Choeung Ek (,  ) is the site of a former orchard and mass grave of victims of the Khmer Rouge – killed between 1975 and 1979 – in Dangkao Section, Phnom Penh, Cambodia, about  south of the Phnom Penh city centre. It is the best-known of the sites known as the Killing Fields, where the Khmer Rouge regime executed over one million people between 1975 and 1979.

Description
Mass graves containing 8,895 bodies were discovered at Choeung Ek after the fall of the Khmer Rouge regime. Many of the dead were former political prisoners who were kept by the Khmer Rouge in their Tuol Sleng detention center and in other Cambodian detention centers.

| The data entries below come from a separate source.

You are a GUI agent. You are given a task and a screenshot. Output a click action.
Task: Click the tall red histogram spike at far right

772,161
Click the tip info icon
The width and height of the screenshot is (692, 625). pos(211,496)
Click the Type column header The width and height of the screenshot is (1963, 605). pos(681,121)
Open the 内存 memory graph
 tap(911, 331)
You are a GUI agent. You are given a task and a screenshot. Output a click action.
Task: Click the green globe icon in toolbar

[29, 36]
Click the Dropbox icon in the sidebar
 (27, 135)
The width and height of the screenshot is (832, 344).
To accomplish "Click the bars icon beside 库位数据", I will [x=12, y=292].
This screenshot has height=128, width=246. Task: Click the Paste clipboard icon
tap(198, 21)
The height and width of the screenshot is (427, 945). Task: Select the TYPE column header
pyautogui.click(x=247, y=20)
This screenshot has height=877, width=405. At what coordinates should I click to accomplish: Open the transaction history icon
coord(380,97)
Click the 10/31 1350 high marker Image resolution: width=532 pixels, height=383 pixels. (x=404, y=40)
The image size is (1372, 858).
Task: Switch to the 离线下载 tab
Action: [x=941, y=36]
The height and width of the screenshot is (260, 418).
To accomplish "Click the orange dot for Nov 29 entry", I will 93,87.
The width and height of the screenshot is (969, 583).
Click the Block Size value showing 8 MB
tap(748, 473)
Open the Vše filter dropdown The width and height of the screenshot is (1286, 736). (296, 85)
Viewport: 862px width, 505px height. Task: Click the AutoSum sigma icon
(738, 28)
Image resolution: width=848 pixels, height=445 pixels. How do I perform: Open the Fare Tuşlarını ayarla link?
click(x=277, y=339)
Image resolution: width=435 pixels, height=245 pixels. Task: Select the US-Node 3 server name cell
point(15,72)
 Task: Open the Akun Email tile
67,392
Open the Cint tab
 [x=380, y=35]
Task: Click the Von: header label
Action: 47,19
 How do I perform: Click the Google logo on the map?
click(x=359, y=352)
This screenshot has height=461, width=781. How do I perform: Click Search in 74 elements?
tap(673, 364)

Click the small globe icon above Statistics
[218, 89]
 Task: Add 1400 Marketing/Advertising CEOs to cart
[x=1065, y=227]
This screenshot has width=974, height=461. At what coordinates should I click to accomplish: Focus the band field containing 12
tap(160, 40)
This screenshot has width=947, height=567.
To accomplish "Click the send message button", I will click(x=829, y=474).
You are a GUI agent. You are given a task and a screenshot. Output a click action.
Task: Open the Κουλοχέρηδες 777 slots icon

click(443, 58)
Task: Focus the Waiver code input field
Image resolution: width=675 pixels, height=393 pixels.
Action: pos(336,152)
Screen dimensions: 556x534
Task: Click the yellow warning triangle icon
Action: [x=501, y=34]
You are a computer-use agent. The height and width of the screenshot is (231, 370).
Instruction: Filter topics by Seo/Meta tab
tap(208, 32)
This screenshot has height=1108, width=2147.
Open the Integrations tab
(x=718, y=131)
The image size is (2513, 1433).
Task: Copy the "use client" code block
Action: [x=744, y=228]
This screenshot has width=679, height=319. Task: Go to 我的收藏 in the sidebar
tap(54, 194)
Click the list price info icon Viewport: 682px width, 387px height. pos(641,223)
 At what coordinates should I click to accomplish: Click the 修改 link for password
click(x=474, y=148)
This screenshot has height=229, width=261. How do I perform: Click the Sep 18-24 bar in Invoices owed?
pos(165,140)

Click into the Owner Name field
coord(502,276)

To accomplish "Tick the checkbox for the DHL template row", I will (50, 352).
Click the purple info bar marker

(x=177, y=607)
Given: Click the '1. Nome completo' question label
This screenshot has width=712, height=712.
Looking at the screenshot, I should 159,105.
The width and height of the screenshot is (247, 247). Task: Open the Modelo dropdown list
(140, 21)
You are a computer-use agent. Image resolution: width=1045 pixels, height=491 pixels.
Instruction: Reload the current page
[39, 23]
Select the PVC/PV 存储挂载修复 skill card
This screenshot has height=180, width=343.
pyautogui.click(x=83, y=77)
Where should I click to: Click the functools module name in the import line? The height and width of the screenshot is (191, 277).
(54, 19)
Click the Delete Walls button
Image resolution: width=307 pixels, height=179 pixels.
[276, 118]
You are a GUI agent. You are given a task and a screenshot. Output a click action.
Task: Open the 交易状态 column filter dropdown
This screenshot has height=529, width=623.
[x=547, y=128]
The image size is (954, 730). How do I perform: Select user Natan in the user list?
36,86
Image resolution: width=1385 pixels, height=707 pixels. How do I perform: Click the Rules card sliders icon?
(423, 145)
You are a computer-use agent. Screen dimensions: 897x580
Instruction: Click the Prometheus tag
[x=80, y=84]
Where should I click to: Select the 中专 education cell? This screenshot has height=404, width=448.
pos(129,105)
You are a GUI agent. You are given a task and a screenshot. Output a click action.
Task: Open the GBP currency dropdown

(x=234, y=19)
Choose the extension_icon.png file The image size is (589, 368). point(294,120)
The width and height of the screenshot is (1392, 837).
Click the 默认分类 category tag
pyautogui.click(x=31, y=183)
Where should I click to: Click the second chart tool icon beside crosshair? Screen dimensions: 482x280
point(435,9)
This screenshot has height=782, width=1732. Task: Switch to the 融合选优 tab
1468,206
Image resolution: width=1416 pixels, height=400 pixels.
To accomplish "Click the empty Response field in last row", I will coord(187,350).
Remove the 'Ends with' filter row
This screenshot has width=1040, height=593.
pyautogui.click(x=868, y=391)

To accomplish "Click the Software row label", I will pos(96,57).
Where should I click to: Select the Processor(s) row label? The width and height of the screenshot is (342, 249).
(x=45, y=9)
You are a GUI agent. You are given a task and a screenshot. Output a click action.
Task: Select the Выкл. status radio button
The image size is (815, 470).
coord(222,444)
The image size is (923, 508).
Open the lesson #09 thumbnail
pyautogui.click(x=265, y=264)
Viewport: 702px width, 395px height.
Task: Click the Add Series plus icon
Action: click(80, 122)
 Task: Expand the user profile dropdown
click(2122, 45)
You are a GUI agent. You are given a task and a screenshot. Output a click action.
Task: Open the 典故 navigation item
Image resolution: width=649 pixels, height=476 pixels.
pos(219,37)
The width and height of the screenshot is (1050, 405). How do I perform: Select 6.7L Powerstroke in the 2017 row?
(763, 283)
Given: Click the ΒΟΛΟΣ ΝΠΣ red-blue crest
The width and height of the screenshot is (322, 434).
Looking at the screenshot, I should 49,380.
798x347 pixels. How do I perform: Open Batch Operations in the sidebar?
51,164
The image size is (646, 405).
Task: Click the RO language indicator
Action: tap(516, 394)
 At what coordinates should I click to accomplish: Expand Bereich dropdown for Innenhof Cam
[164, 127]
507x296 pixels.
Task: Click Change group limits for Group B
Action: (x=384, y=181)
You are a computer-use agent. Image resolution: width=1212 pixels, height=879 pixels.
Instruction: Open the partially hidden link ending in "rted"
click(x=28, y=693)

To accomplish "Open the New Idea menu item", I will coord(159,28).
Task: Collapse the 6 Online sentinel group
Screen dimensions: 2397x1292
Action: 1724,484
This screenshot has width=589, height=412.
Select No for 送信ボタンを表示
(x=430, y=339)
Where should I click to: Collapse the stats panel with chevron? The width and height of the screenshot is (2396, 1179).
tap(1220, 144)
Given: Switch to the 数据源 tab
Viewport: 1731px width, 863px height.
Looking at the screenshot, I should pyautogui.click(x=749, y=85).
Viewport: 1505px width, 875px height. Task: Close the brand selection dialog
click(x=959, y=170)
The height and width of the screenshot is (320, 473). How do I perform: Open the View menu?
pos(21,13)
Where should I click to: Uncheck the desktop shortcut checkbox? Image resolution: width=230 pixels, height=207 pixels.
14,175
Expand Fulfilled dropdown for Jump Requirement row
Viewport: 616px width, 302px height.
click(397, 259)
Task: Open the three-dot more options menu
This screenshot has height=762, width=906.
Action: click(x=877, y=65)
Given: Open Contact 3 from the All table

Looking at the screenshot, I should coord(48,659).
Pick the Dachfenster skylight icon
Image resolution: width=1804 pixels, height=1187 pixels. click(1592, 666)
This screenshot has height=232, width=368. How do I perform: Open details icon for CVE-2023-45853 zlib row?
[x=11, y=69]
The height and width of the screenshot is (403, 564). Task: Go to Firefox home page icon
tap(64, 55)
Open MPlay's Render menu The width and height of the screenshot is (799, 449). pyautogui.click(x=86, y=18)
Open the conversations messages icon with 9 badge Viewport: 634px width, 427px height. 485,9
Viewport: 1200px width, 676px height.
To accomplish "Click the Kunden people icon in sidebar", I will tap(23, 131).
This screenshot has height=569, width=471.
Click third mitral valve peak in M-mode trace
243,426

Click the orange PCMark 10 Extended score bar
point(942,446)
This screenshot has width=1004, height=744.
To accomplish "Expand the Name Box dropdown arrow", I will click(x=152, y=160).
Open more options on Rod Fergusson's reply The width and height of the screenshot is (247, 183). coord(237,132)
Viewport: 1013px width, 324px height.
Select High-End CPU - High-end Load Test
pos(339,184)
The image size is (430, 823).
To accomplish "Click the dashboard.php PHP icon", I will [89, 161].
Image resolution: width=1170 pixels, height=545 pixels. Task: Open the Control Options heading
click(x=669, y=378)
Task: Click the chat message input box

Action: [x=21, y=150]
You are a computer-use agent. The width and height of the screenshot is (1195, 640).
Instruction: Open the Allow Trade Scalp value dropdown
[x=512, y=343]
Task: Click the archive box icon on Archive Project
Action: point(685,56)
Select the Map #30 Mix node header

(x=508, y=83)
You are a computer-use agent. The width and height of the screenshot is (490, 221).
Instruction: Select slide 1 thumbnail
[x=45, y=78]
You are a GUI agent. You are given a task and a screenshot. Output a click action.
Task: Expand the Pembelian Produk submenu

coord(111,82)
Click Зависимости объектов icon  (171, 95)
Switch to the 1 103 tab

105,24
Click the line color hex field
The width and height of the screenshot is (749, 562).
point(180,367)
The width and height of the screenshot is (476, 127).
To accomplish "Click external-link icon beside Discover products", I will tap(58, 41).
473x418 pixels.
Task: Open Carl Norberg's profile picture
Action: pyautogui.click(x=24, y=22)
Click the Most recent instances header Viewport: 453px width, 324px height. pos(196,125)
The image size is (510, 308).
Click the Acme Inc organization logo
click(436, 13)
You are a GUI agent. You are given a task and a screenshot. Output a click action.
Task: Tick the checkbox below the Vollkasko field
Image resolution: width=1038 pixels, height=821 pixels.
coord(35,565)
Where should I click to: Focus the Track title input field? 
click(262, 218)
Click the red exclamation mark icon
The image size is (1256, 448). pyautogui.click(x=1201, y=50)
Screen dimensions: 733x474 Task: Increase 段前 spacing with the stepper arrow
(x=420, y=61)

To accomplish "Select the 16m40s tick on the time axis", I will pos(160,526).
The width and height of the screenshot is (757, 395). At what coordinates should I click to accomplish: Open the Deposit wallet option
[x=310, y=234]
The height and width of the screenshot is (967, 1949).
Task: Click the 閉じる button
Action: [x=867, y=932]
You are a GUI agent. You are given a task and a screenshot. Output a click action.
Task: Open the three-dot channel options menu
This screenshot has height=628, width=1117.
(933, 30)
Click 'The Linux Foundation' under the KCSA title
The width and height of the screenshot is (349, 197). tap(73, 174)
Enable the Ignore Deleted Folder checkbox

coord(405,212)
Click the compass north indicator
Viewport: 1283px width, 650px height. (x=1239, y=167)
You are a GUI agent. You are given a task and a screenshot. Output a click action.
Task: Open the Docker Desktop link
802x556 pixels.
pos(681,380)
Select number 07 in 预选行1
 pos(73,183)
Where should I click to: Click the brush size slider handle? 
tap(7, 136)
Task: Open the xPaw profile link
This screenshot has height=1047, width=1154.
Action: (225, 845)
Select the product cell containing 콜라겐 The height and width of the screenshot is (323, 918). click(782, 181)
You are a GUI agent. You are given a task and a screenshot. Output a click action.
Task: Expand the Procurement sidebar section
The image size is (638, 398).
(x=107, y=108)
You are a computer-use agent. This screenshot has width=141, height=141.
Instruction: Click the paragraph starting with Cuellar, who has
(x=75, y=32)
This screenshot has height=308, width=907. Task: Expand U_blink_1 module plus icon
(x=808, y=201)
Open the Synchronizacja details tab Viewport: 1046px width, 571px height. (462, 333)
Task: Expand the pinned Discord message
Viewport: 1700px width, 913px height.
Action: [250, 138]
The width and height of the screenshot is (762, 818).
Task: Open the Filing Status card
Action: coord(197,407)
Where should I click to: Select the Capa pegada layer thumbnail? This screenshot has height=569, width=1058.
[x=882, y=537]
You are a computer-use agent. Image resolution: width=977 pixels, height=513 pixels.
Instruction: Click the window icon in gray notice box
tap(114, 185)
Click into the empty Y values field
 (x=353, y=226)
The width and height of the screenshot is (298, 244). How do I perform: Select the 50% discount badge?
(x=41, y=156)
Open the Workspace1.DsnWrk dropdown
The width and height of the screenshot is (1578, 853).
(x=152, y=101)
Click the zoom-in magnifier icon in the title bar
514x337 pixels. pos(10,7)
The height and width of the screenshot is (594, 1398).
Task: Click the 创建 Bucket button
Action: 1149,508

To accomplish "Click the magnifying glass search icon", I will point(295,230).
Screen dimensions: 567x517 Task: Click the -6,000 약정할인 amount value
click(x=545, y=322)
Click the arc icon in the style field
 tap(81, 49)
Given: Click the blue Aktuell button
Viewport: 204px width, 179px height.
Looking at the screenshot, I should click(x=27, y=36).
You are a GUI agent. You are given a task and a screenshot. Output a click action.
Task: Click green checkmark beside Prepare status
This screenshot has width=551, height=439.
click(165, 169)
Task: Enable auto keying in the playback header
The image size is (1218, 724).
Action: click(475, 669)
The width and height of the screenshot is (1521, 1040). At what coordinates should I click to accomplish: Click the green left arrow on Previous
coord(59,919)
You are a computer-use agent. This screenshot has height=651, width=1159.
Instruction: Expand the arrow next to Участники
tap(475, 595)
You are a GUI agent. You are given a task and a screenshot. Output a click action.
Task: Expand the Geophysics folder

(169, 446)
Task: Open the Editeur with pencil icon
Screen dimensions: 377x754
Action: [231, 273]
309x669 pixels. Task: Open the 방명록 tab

Today, Choeung Ek is a memorial, marked by a Buddhist stupa. The stupa has acrylic glass sides and is filled with more than 5,000 human skulls. Some of the lower levels are opened during the day so that the skulls can be seen directly. Many have been shattered or smashed in.

Tourists are encouraged by the Cambodian government to visit Choeung Ek. Apart from the stupa, there are pits from which the bodies were exhumed. Human bones still litter the site.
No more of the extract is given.